The Finance Bill, 2023 has several surprises, including some that will significantly impact Kenya’s digital economy. There are five key components of the Bill that, if passed by Parliament, will change the trajectory of the country’s digital and creative economies.

These five areas are digital content monetisation, digital assets, digital services, mobile money and telephone and internet data services.

Let’s start with the most controversial one; digital content monetisation, which according to the Bill is defined as “offering for payment entertainment, social, literal, artistic, educational or any other material electronically through any medium or channel in any of the following forms…” including advertisements on websites, social media platforms or similar networks and sponsorships where a brand owner pays a content creator.

This Bill proposes a 15 per cent withholding tax on income earned by resident content creators from digital content monetisation.

Another proposal is the taxation of digital assets. Now, you have heard about cryptocurrencies (such as bitcoin) and non-fungible tokens (NFTs) and you are probably still trying to wrap your head around these concepts.

The Finance Bill is introducing the ‘digital assets tax’ and is proposing a three per cent tax on any income earned from the transfer or exchange of digital assets. It also outlines the details on tax remittance and filing of the amount.

Register for VAT

The third proposal is for those supplying imported digital services over the internet or through an electronic network or through a digital marketplace. They will be required to register for VAT, whether or not the taxable supplies meet the turnover threshold of Sh5 million.

With regard to telephone and internet data services, this Bill proposes a reduction in the excise duty from 15 per cent to 20 per cent. Lastly, this year’s Finance Bill proposes to increase the excise duty charged for money transfer services by cellular phone service providers (such as M-Pesa and Airtel Money) from 12 per cent to 15 per cent.

So, what does all this mean in the context of Kenya’s digital economy? First, it is important to note that the prominence the digital economy has been accorded in this year’s Finance Bill is a testament to the current government’s recognition of the socioeconomic impact of Kenya’s digital and creative economies.
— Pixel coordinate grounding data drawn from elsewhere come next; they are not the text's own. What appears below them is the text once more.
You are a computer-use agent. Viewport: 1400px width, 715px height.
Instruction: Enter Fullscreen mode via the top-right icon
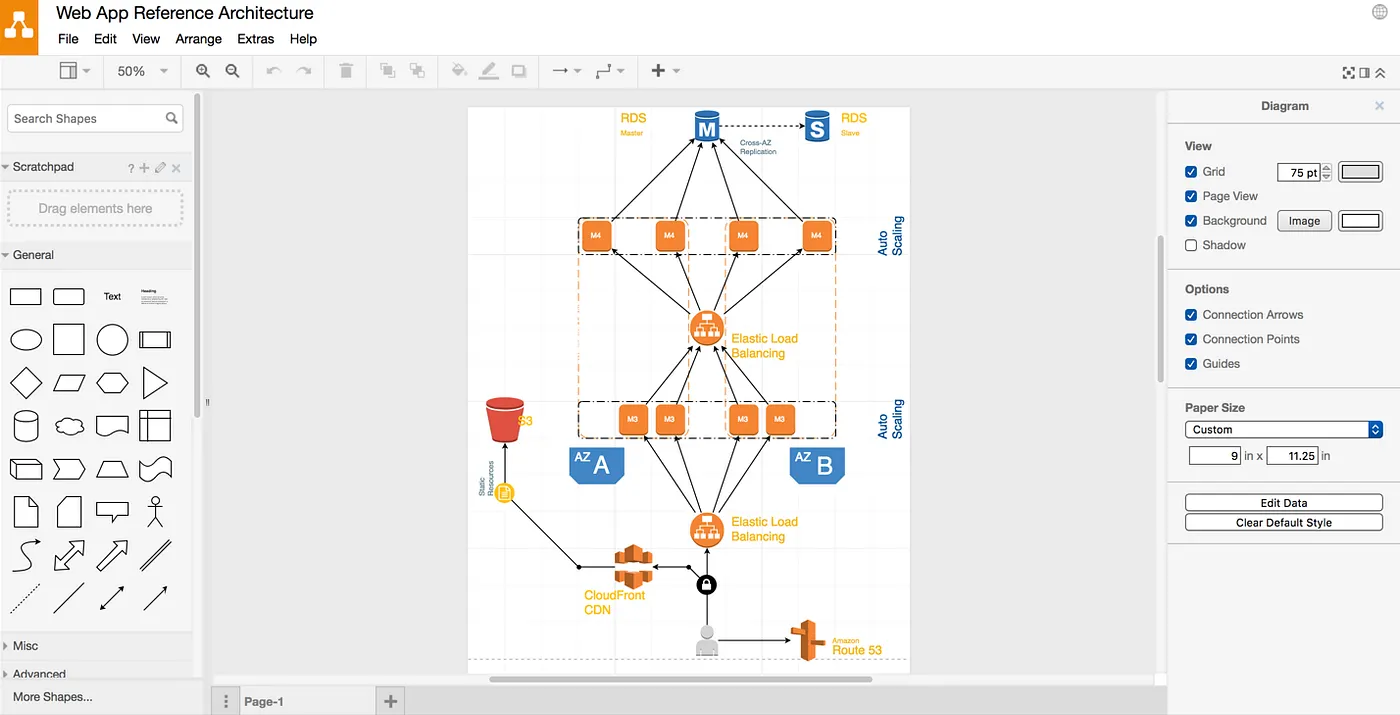[1348, 72]
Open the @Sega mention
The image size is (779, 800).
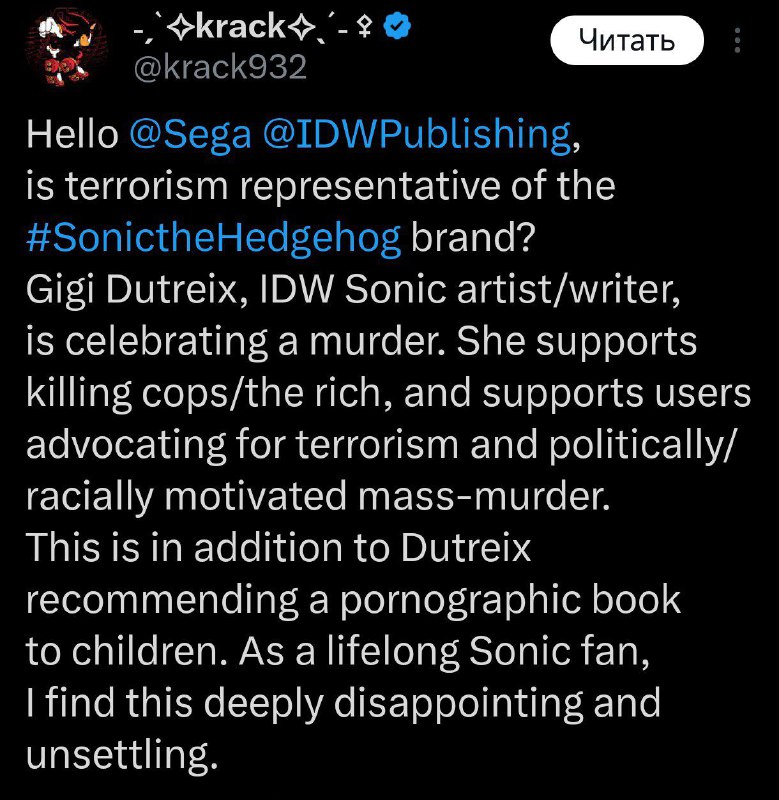[x=190, y=134]
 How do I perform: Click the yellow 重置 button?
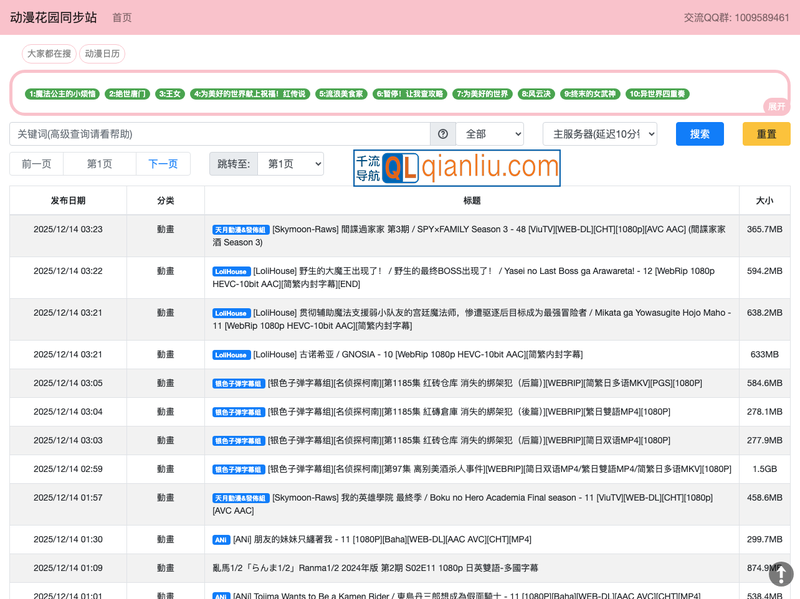[x=766, y=134]
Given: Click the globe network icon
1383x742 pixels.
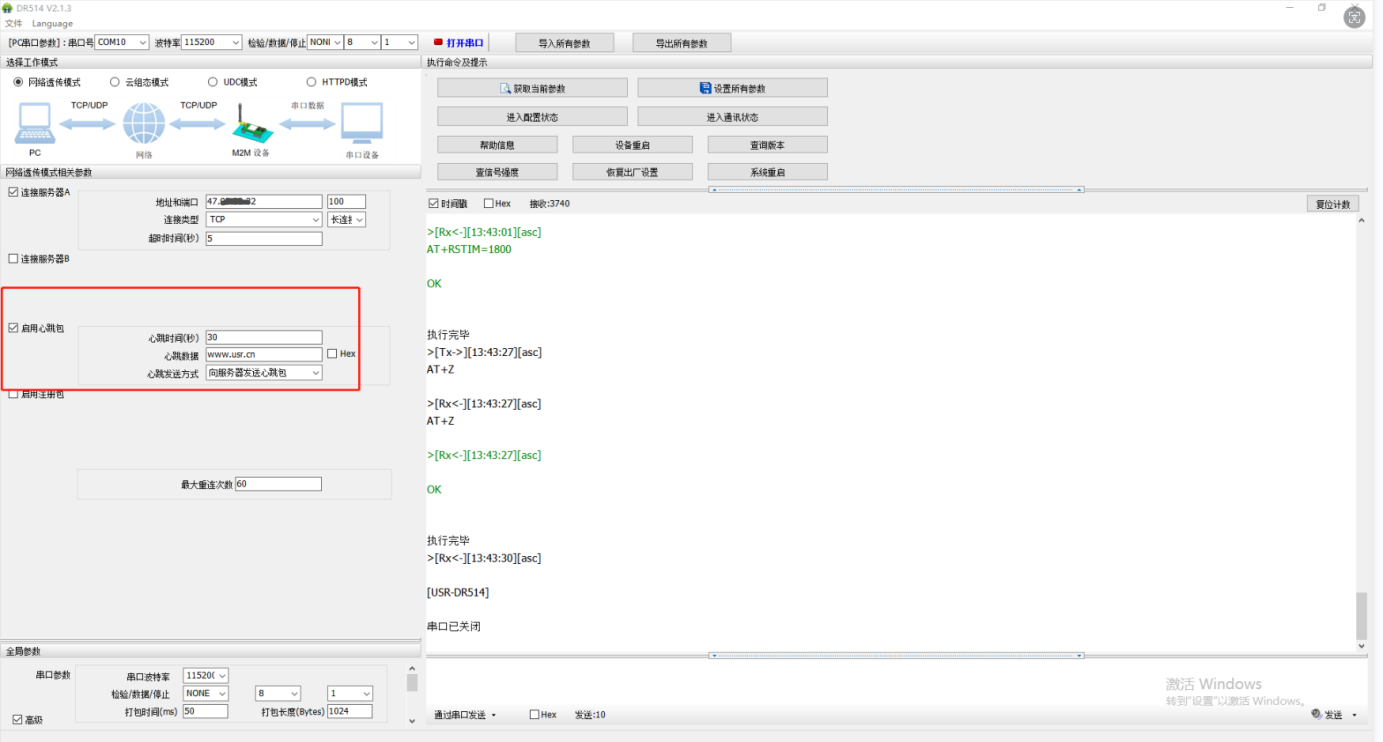Looking at the screenshot, I should tap(143, 124).
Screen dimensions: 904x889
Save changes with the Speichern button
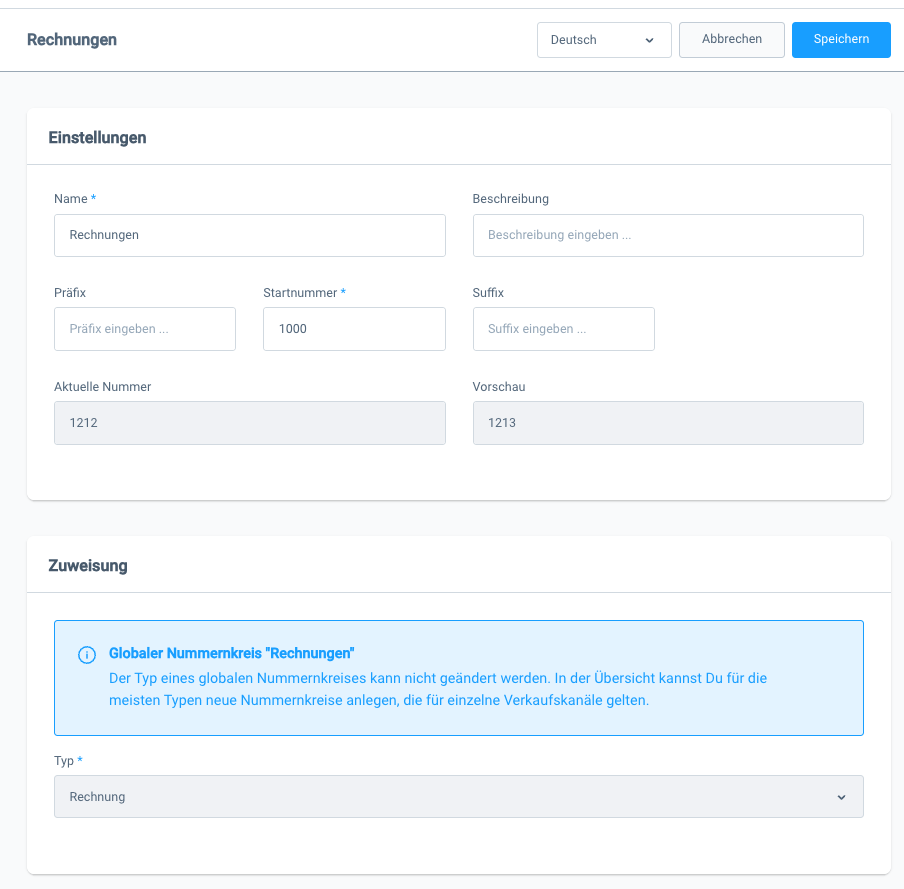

However, it is also critical to note that this country’s digital economy is still at its very early stages and still requires significant amount nurturing and support.

While it is important to analyse the growing tax burden on Kenya’s youth, I think a more important conversation would be on how to nurture, grow and expand the space for the digital and creative economies to create more job opportunities for Kenya’s youth while expanding the tax base to allow government to achieve its fiscal responsibilities.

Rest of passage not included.